The second edition of Visualize This is published. The book made its way out this past week for those who pre-ordered (thank you!), but you can get a copy right away now.
This is a different book from the original. There is new software, new examples, and new methods that stem from a decade and a half more of visualizing and analyzing data, a polished process, and an evolving visualization field.
The end goal is still to get you making charts right away.
Learn how to ask questions about data, make any chart, and design around insights.
Changing Visualization
I wrote the first edition of Visualize This in 2010. At the time, visualization was more narrow in what it could and should be. If a chart didn’t tick certain boxes off a list, many dismissed it as garbage. Not very nice.
I wanted a nicer, more approachable book to help develop a reader’s curiosity in visualization and data through fun examples and step-by-step tutorials. Apply the analysis process, code, and design ideas in your work in a concrete way.
It seemed to succeed? Over the years, people whose work I enjoy and shared on FlowingData sent notes to tell me Visualize This was their introduction to visualization. And now it’s their career? Just, wow.
As data grew more common, visualization developed past the bar chart (still a go-to though). New visual forms and uses bubbled up. Data can move. You can interact with it. A beeswarm chart was barely a thing, and now it’s commonplace.
People have small computers in their pockets now. How do we show more on smaller screens? Instead of more pixels or to turn people’s phones and laptops into bricks of fire, you analyze the data, ask questions, and highlight insights. Focus.
Visualize This (2nd ed.) focuses more on this part of the process — making sense of data — which is the main reason FlowingData still exists. (Thanks for sticking with me.) Novelty in visualization will only get you so far.
Better Tools
Of course the visualization tools changed too. The upside of a book that uses current tools with step-by-step examples is that you can easily follow along on your computer. You can see the same thing on your screen as you do in the book.
The downside is when the tools fade or better tools come along to replace the dated ones. The first edition used almost a full chapter on Flash and ActionScript, which were killed off years ago. There was a section that used JavaScript, but it was with the Protovis library, which was the predecessor to the more current D3 library.
My own toolset also grew, which you see in this second edition.
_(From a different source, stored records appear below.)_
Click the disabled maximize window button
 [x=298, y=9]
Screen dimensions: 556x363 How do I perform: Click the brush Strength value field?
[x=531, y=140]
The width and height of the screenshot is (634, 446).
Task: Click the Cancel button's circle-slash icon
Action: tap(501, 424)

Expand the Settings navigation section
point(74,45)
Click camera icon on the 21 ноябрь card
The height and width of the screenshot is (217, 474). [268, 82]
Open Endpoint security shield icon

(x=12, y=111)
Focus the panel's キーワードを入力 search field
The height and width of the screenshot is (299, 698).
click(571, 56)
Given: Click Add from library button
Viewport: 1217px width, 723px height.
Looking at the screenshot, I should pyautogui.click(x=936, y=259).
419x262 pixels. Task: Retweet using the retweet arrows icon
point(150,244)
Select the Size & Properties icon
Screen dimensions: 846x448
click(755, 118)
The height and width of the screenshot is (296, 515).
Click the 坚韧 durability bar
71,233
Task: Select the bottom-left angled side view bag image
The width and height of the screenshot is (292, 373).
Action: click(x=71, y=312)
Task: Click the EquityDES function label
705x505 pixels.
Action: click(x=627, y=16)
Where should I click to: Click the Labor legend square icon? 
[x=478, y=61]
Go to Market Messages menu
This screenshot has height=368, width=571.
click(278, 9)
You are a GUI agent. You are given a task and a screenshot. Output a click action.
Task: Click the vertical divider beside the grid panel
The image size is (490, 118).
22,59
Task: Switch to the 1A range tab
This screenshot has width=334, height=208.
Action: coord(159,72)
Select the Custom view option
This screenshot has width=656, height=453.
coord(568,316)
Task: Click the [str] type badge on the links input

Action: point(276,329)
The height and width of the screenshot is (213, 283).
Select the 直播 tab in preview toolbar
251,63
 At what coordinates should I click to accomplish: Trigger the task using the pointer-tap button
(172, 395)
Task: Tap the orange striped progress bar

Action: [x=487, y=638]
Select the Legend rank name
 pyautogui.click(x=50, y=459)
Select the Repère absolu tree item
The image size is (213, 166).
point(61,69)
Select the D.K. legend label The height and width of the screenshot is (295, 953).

Again, I’m not trying to push you towards a specific tool. My goal is to help you decide which tool or subset of tools works best for you.
Visualize This (2nd ed.) covers point-and-click tools, such as Datawrapper, RAWGraphs, and the more general Adobe Illustrator, and also gets you started with R, Python, and HTML/CSS/JavaScript. In between the code and steps is the thought process and reasoning, which you can apply to your own tools and datasets. My thanks to Jan Willem Tulp for jumping on as technical editor to make sure all the software examples worked and made sense.
A Shifted Perspective
When I wrote the first edition, FlowingData was only three years old. I was still in school and had a ton of learning ahead of me.
FlowingData is going to be seventeen this year. I finished my PhD, worked with more data, made many more charts, and refined my process. FlowingData became my full-time job.
Along the way, I got married, had kids, saw new things, grew more white hairs, and well, I got older and experienced more.
Visualize This (2nd ed.) reflects how I work now and what I would teach a beginner now. If you want to better understand data, make charts that communicate to people, and produce nice things with real data, then Visualize This (2nd ed.) should help you get there now. Start at the beginning by working with raw datasets and analyzing for insights. Then follow through with finished data graphics.